(SELECTED TEXT):
For me, these calls are the clincher. Unlike the moderator, the evidence is not easy to dismiss as being tainted by corruption or bungling.

A key part of his idea was the call from Nevill to himself. In plan A, this call was to have been made by a hit man who was to be instructed which of the preset buttons to use on the cordless phone, which would retain a memory of the call, before letting himself out by the secret window which could be shut from the outside so as to appear locked. Source: Julie Mugford (creative minds who think the police planted her story are free to try and explain why they inserted this bit).

Plan A was modified with the hit man being replaced by Jeremy himself. It's not difficult to think if a couple of reasons for that but the result was a serious timing issue. He seems to have thought the time of the call from WHF to his place would be accessible in the records (it doesn't appear he was right about that, Heaven knows why not) so that time would be fixed and he would have to work around it to explain why his call to the police was not immediate. This was how he did it:

(i) he would try to call back but would find it impossible because the phone was off the hook - that could be said to consume a few minutes

(ii) then he would call Julie, feigning concern about the peculiar message received from Dad and she would advise him to call the police. Another few minutes.

(iii) then he would call the local nick (possibly wasting even more time by calling Witham police station, getting no answer there, and then calling Chelmsford - a point proved by Ann Eaton but negligently not put to Bamber by the useless cops - see page 26 of her 8th Sep statement, linked below) after looking the number up in the telephone directory. In interview, he estimated this had taken '10 minutes at the outside' to look up the number and another 5 waiting for the cops to answer the phone. I find this alone utterly incredible. A 999 call would have taken seconds. He expected to be believed in claiming that he spent 15 minutes gaffing about calling the locals when he had a vastly more efficient alternative.

(PROBLEMS TO WORK ON):
**1.** Using the passage on the phone calls, decide whether each statement agrees with it: (a) In plan A, the call from Nevill was to be made by a hit man. (b) Jeremy estimated that looking up the police number took about 5 minutes. (c) Plan A was changed so that Jeremy took the hit man's place. Answer yes or no for each, quoting the deciding words.
**2.** Answer these questions from the passage on the phone calls:
(a) Who is named as the source for the details of plan A?
(b) Which police station might he have called first, getting no answer there?
(c) Which page of Ann Eaton's 8th Sep statement is cited?

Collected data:
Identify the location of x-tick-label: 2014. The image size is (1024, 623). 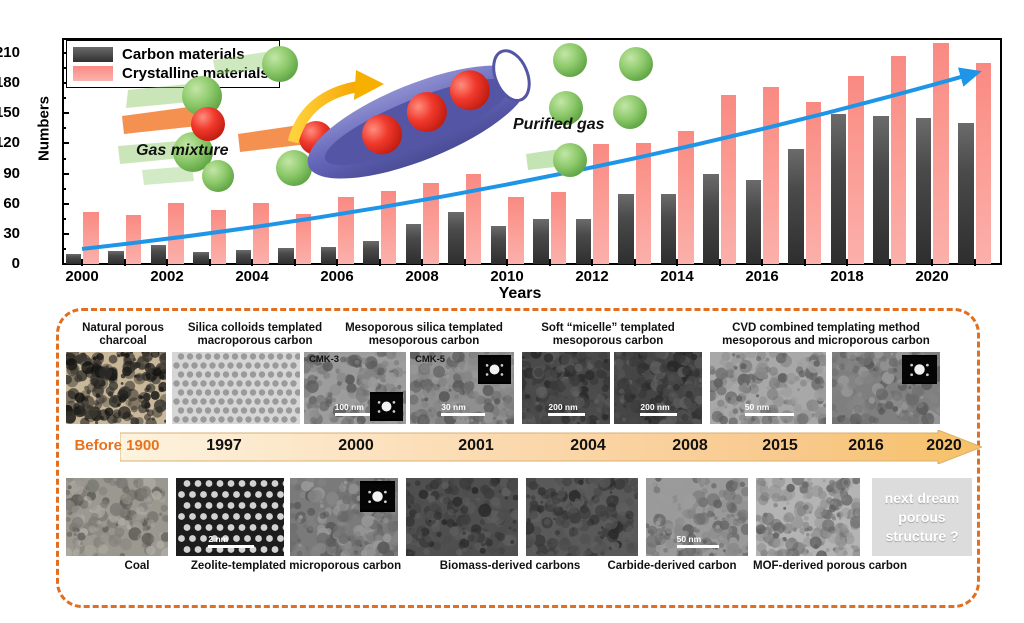
(677, 276).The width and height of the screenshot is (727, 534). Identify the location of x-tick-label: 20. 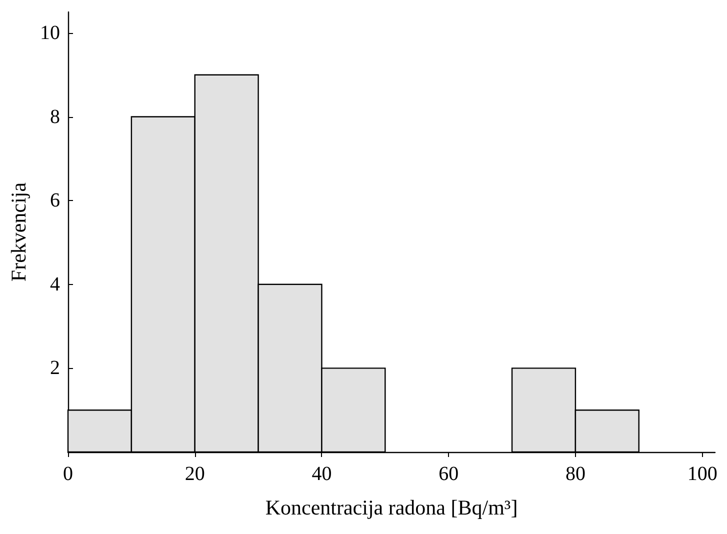
(194, 474).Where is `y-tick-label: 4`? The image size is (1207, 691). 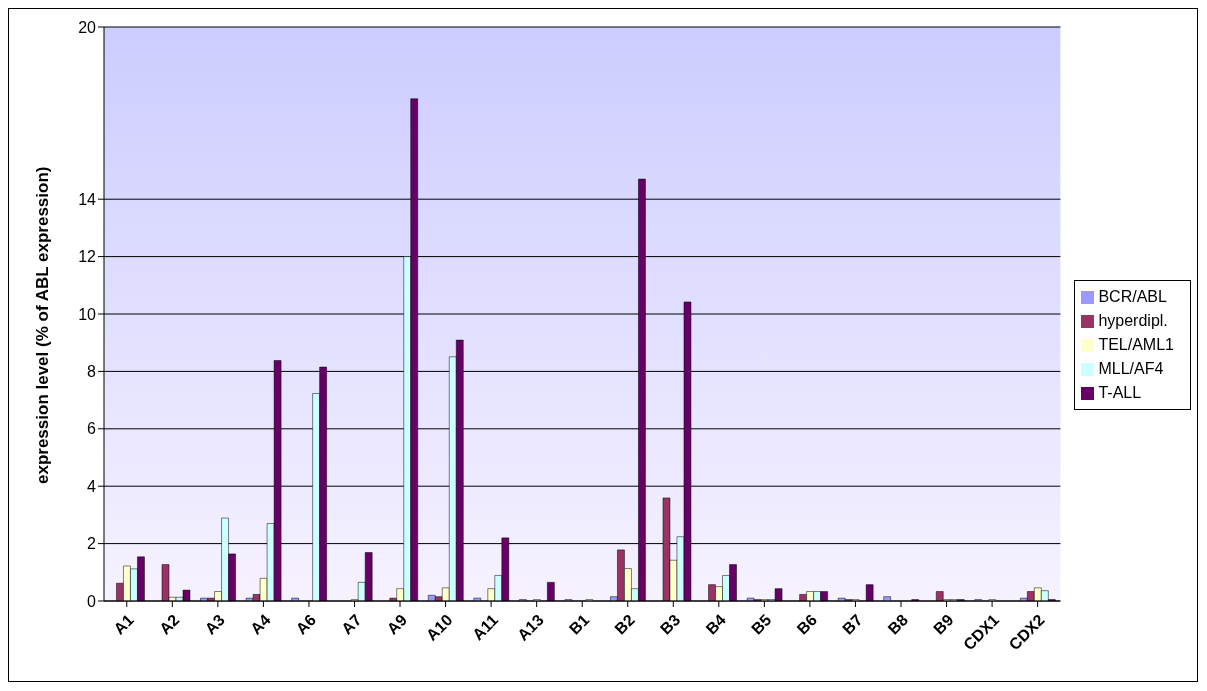
y-tick-label: 4 is located at coordinates (92, 486).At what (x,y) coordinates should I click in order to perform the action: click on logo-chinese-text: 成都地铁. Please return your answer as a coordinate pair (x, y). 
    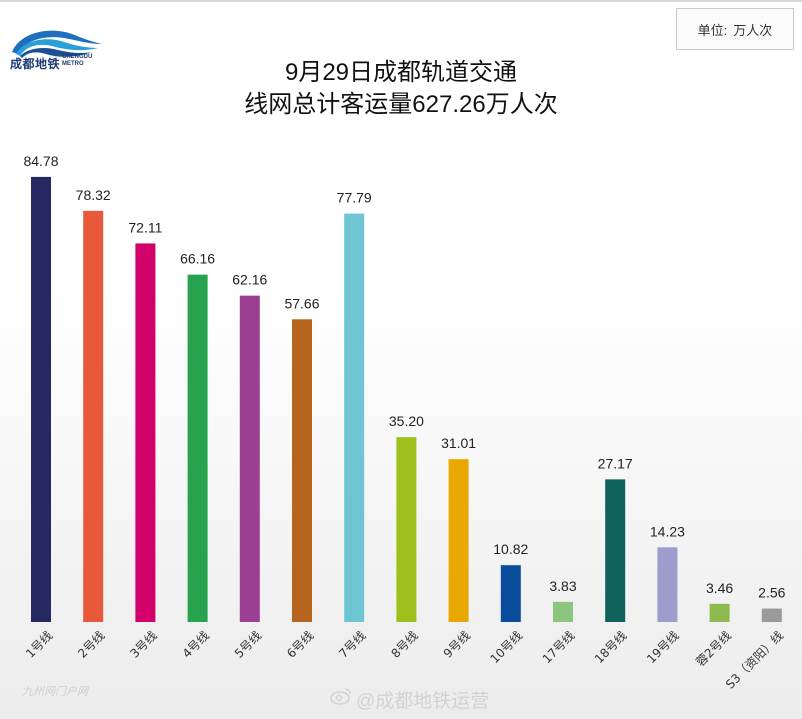
    Looking at the image, I should click on (36, 64).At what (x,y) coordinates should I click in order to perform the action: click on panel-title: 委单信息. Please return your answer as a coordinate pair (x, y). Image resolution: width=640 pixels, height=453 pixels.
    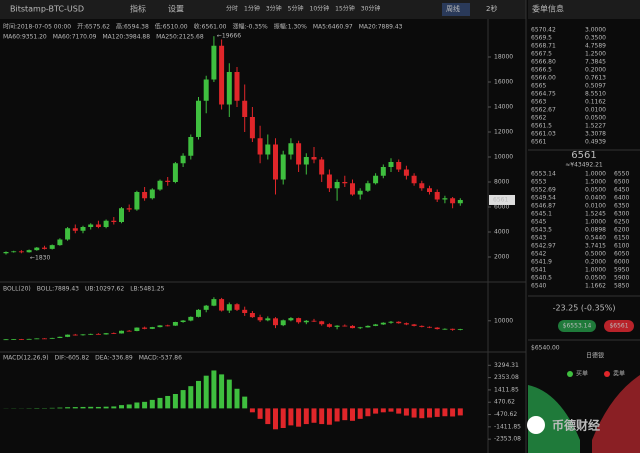
    Looking at the image, I should click on (548, 9).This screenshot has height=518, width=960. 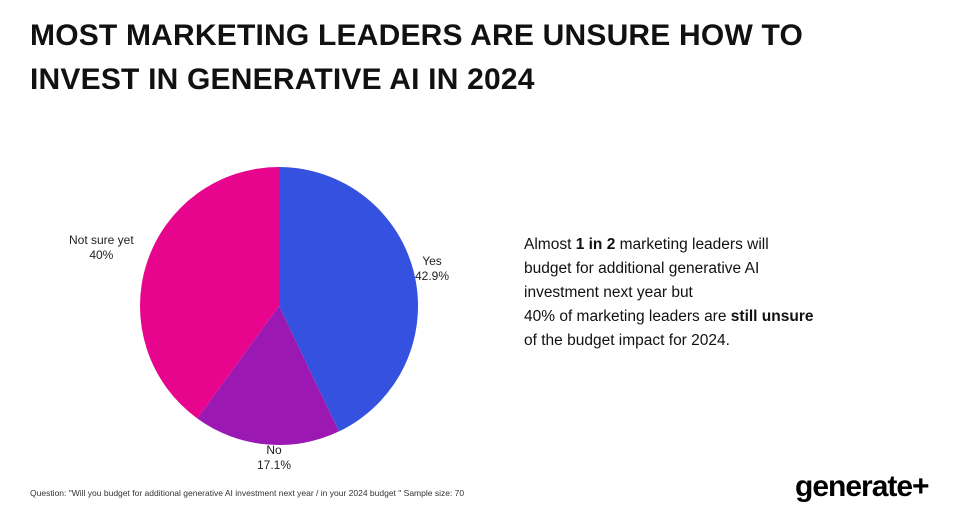 I want to click on title-line-1: MOST MARKETING LEADERS ARE UNSURE HOW TO, so click(x=417, y=36).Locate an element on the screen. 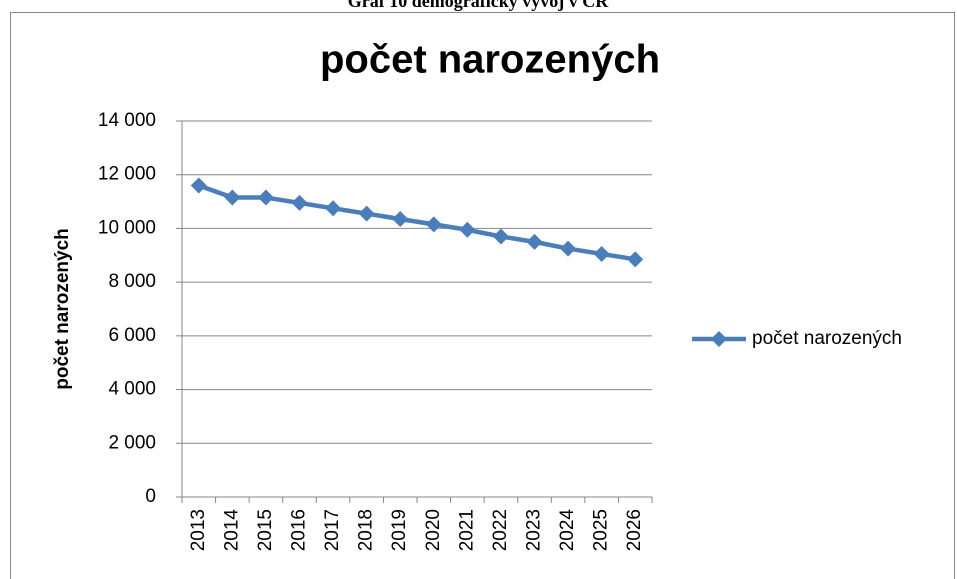 This screenshot has height=579, width=957. y-tick-label: 6 000 is located at coordinates (132, 336).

(SOLUTIONS PER TASK):
**1.**
(a) Yes: "In plan A, this call was to have been made by a hit man"
(b) No: "he estimated this had taken '10 minutes at the outside' to look up the number"
(c) Yes: "Plan A was modified with the hit man being replaced by Jeremy himself."

**2.**
(a) Julie Mugford
(b) Witham police station
(c) Page 26